Solve it "Regression Style"

In [None]:
# XOR
data = np.array([[0.,0.],[0.,1.],[1.,0.],[1.,1.]])
labels = np.array([[0.],[1.],[1.],[0.]])

# We construct the neural network
model = tf.keras.models.Sequential()
# Input layer. Note that 2 is the dimensionality of the OUTPUT, i.e. the hidden layer
model.add(tf.keras.layers.Dense(2, input_dim=2, activation='sigmoid'))
# Hidden layer
model.add(tf.keras.layers.Dense(1, activation='sigmoid'))
#model.compile(loss='mean_squared_error', optimizer='adam', metrics=['binary_accuracy'])
model.compile(loss='binary_crossentropy', optimizer=Adam(lr=0.01), metrics=['binary_accuracy'])

# Visualize the model
tf.keras.utils.plot_model(model, 'model.png', show_shapes=True, show_layer_names=True)

![Our Model](model.png)

In [None]:
model.summary()

In [None]:
model.predict(data)

In [None]:
# Train NN:
model.fit(data, labels, epochs=6000,shuffle=True)

We see that two hidden units are enough to learn XOR. If we only use one hidden unit, this basically reduces to the perceptron and one can see that the accuracy will not go above 0.75, which basically corresponds to learing OR instead of XOR. So two is indeed minimal. 

In the above code there is a commented out line where the loss function is replaced by the cross-entropy. This does not work reliably with a single output. The reason is that the cross-entropy is comparing probability distributions and with one output there is no probability interpretation. The cross-entropy is more suitable if we frame this as a classification problem and assign each class label an own output, see below.

In [None]:
# Network parameters after training:

print('First layer weights:\n',model.layers[0].get_weights()[0])
print('First layer bias:\n',model.layers[0].get_weights()[1])

print('Second layer weights:\n',model.layers[1].get_weights()[0])
print('Second layer bias:\n',model.layers[1].get_weights()[1])

Usually, the weights are initialized using small random numbers. If we use zeros instead, the NN is stuck and will never converge.

In [None]:
# We construct the neural network
model = tf.keras.Sequential()
# Input layer. Note that 2 is the dimensionality of the OUTPUT, i.e. the hidden layer
model.add(tf.keras.layers.Dense(2, input_dim=2, activation='sigmoid', kernel_initializer='zeros'))
# Hidden layer
model.add(tf.keras.layers.Dense(1, activation='sigmoid', kernel_initializer='zeros'))
model.compile(loss='mean_squared_error', optimizer=Adam(lr=0.01), metrics=['binary_accuracy'])

# Train NN:
model.fit(data, labels, epochs=6000,shuffle=True)
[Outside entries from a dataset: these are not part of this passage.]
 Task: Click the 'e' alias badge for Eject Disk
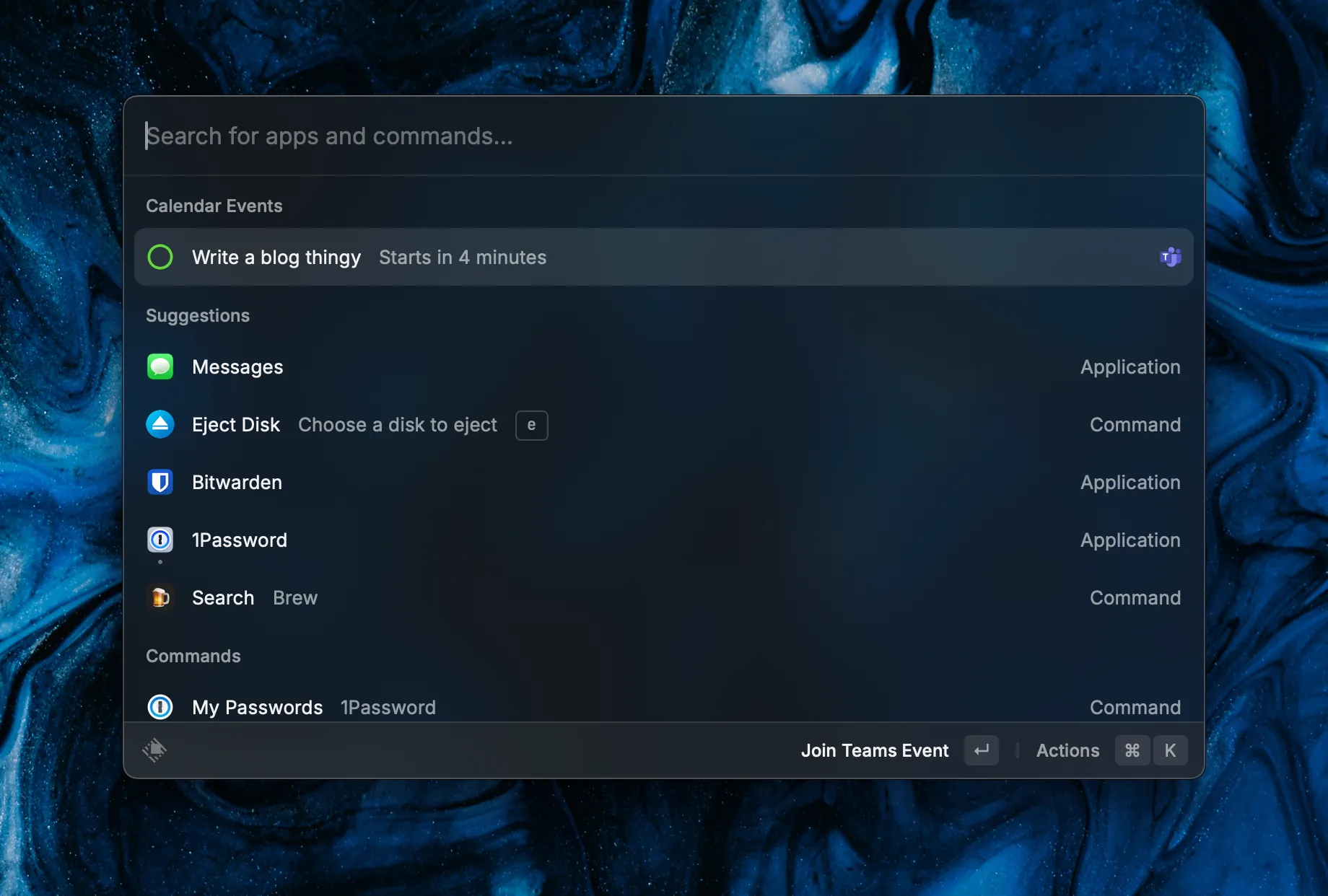coord(531,425)
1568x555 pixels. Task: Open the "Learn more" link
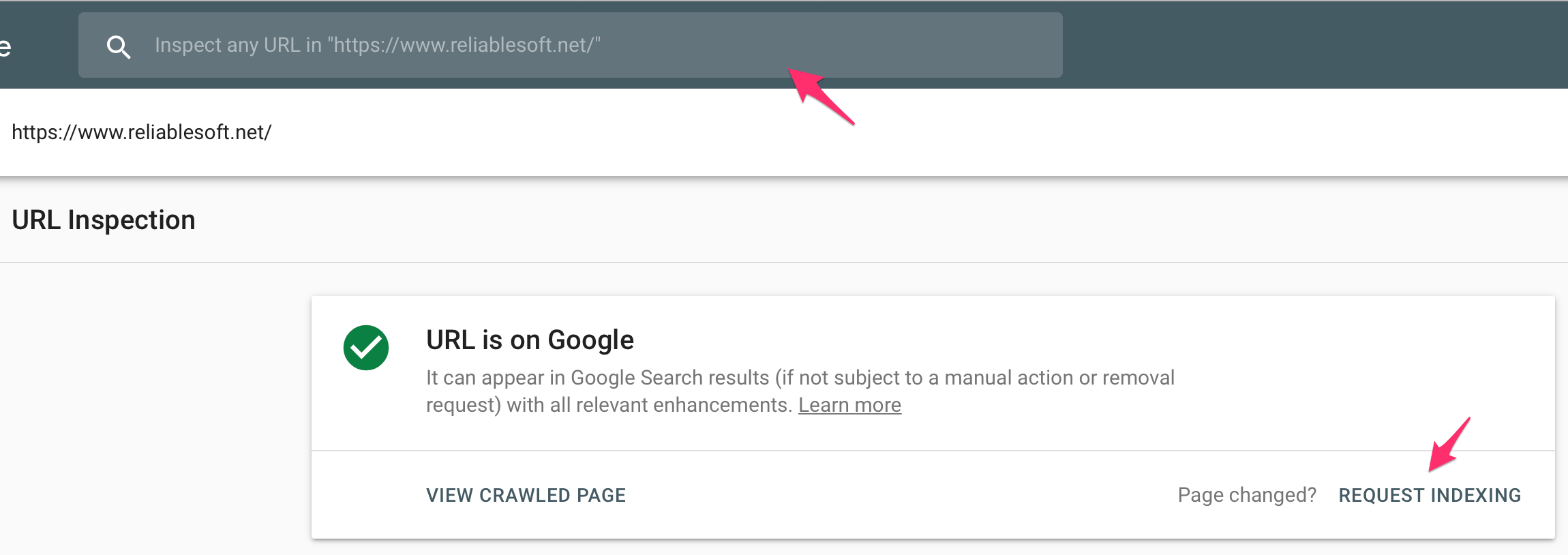coord(849,405)
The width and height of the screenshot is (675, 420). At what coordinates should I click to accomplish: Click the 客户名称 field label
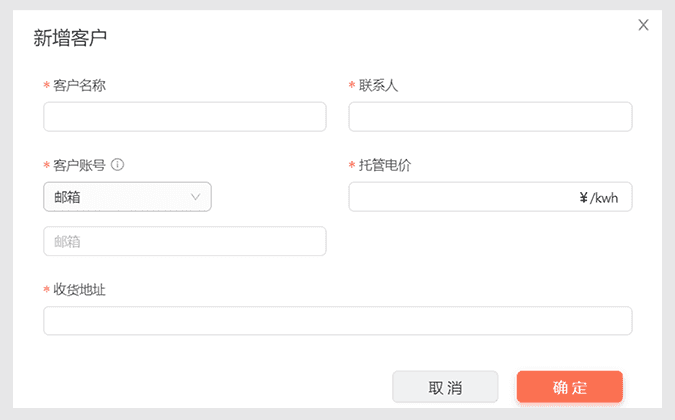coord(79,85)
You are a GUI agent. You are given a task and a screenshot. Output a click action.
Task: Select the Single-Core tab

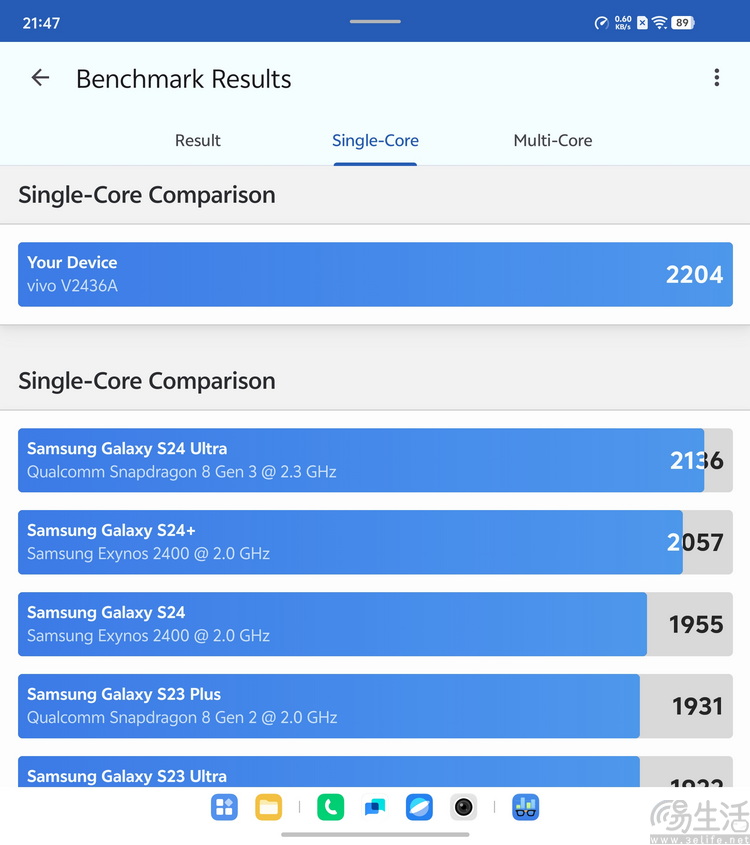[x=375, y=141]
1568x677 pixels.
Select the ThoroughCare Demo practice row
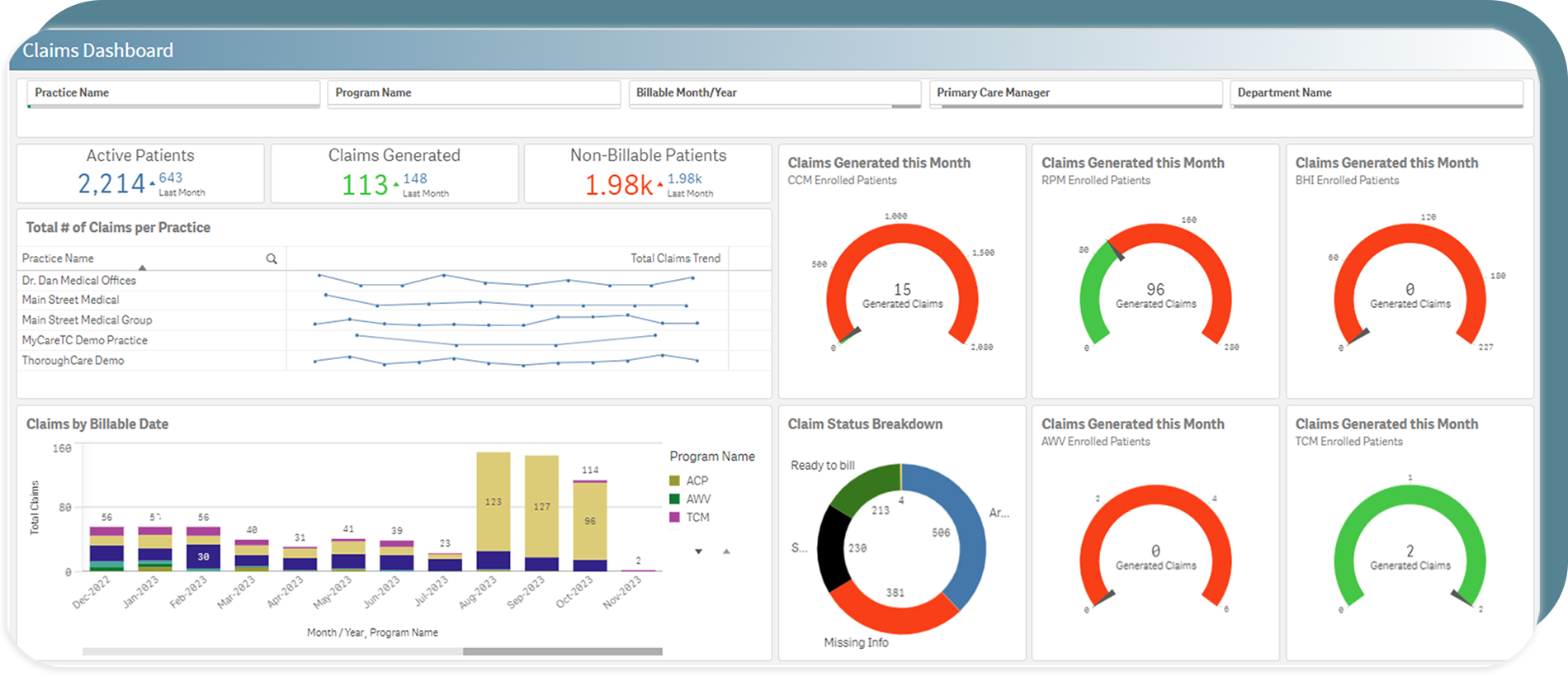coord(73,361)
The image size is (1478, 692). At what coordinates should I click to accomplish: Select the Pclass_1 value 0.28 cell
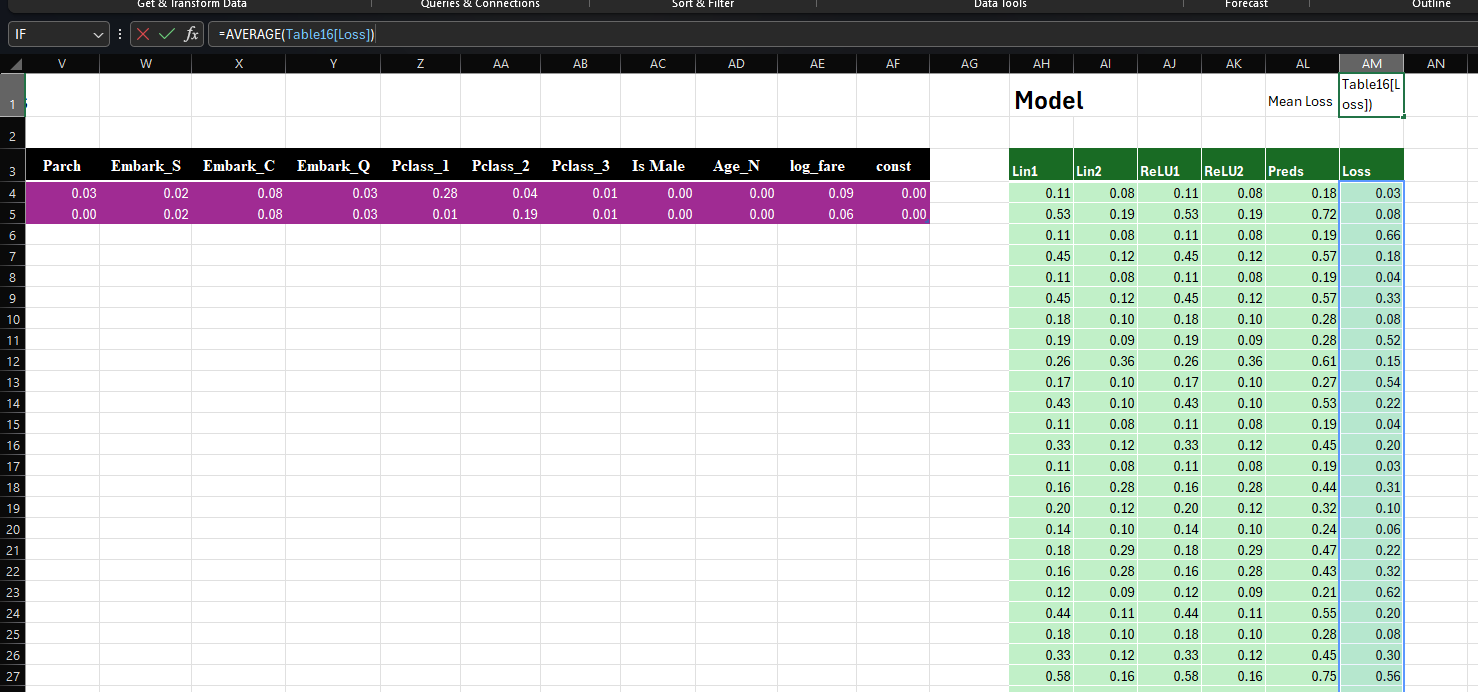click(x=420, y=193)
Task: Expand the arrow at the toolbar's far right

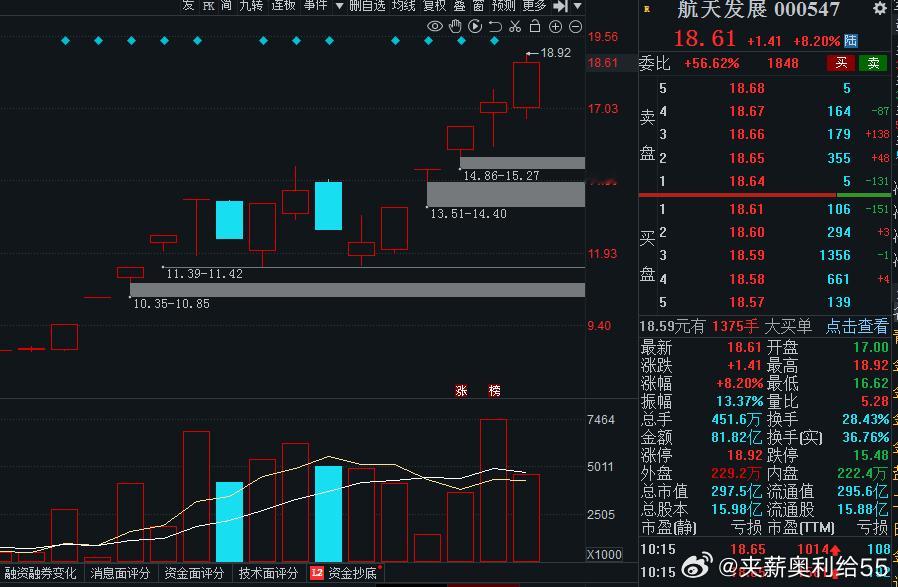Action: click(x=577, y=7)
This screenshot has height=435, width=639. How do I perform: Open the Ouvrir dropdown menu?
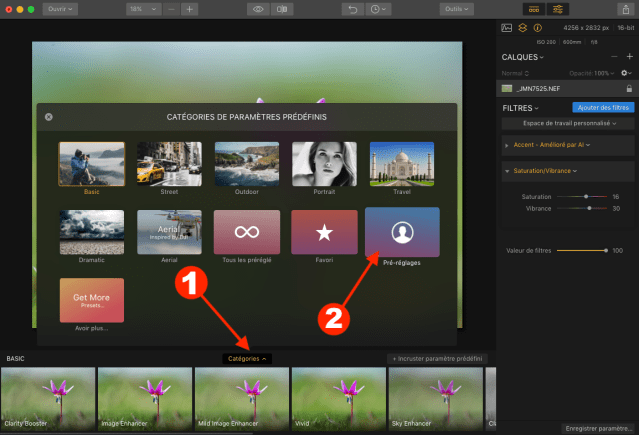(x=61, y=9)
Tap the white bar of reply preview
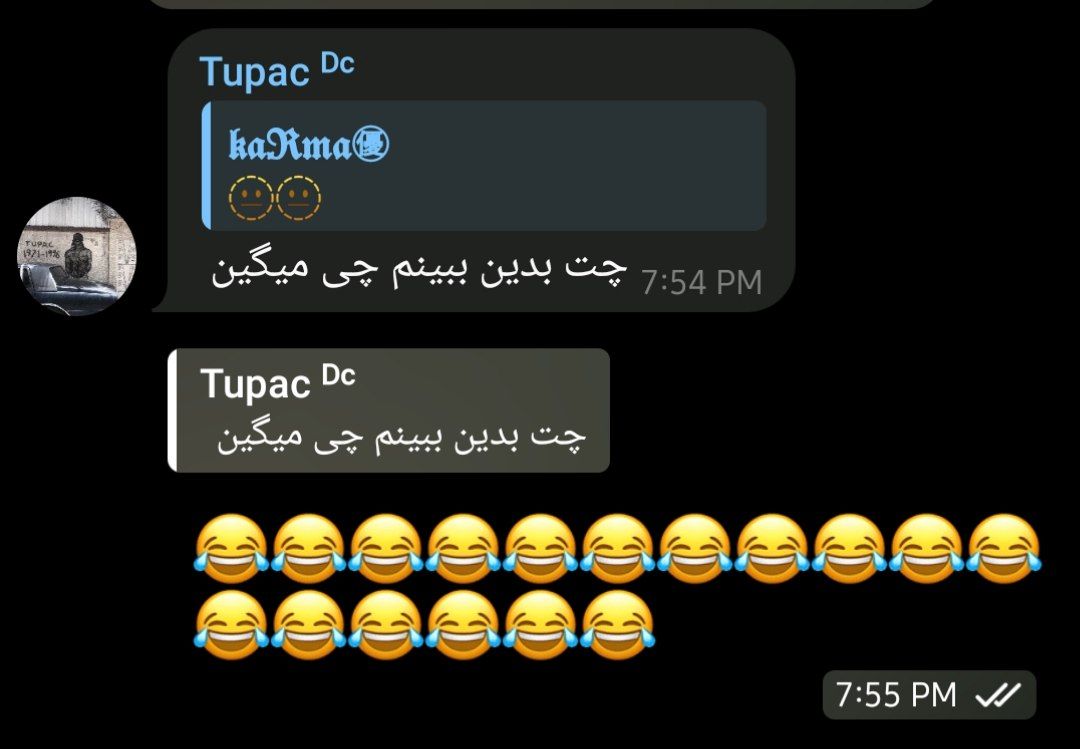This screenshot has height=749, width=1080. (172, 411)
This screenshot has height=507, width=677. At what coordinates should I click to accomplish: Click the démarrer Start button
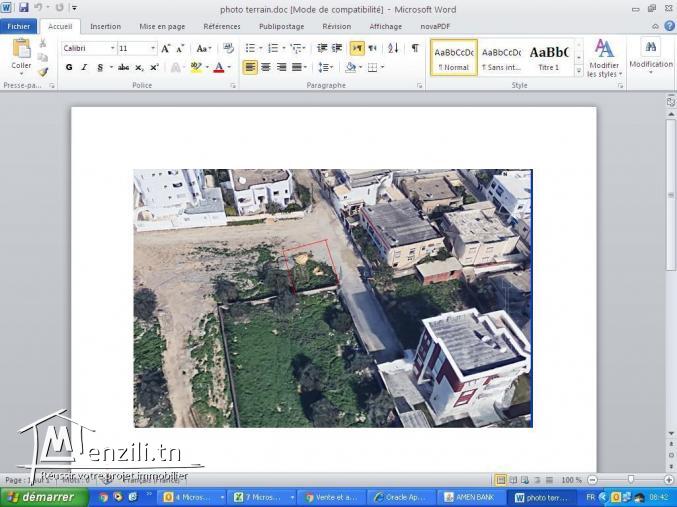(x=40, y=497)
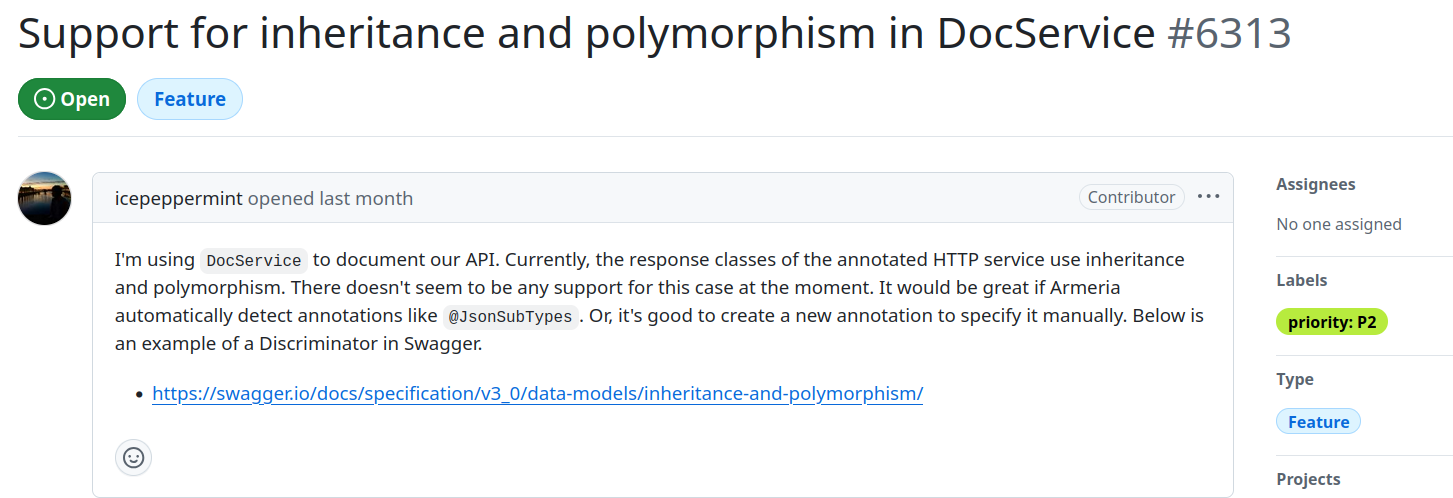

It should be fairly obvious, but if we use crazy values for the weight initialization, it also stops working. This is because the sigmoid is very flat (vanishing gradient) for large values of the input.

In [None]:
# Initialize to stupid values
crazyInit = tf.keras.initializers.Constant(value=1e3)

# We construct the neural network
model = tf.keras.Sequential()
# Input layer. Note that 2 is the dimensionality of the OUTPUT, i.e. the hidden layer
model.add(tf.keras.layers.Dense(2, input_dim=2, activation='sigmoid', kernel_initializer=crazyInit))
# Hidden layer
model.add(tf.keras.layers.Dense(1, activation='sigmoid', kernel_initializer=crazyInit))
model.compile(loss='mean_squared_error', optimizer=Adam(lr=0.01), metrics=['binary_accuracy'])

# Train NN:
model.fit(data, labels, epochs=6000,shuffle=True)

Solve it "Classification Style"

In [None]:
# XOR
data = np.array([[0.,0.],[0.,1.],[1.,0.],[1.,1.]])
labels = np.array([[0.,1.],[1.,0.],[1.,0.],[0.,1.]]) 

# We construct the neural network
model = tf.keras.models.Sequential()
# Input layer. Note that 2 is the dimensionality of the OUTPUT, i.e. the hidden layer
model.add(tf.keras.layers.Dense(2, input_dim=2, activation='sigmoid'))
# Hidden layer
model.add(tf.keras.layers.Dense(2, activation='softmax'))
model.compile(loss='binary_crossentropy', optimizer=Adam(lr=0.001), metrics=['binary_accuracy'])

# train
model.fit(data, labels, epochs=6000,shuffle=True)

In [None]:
model.predict(data)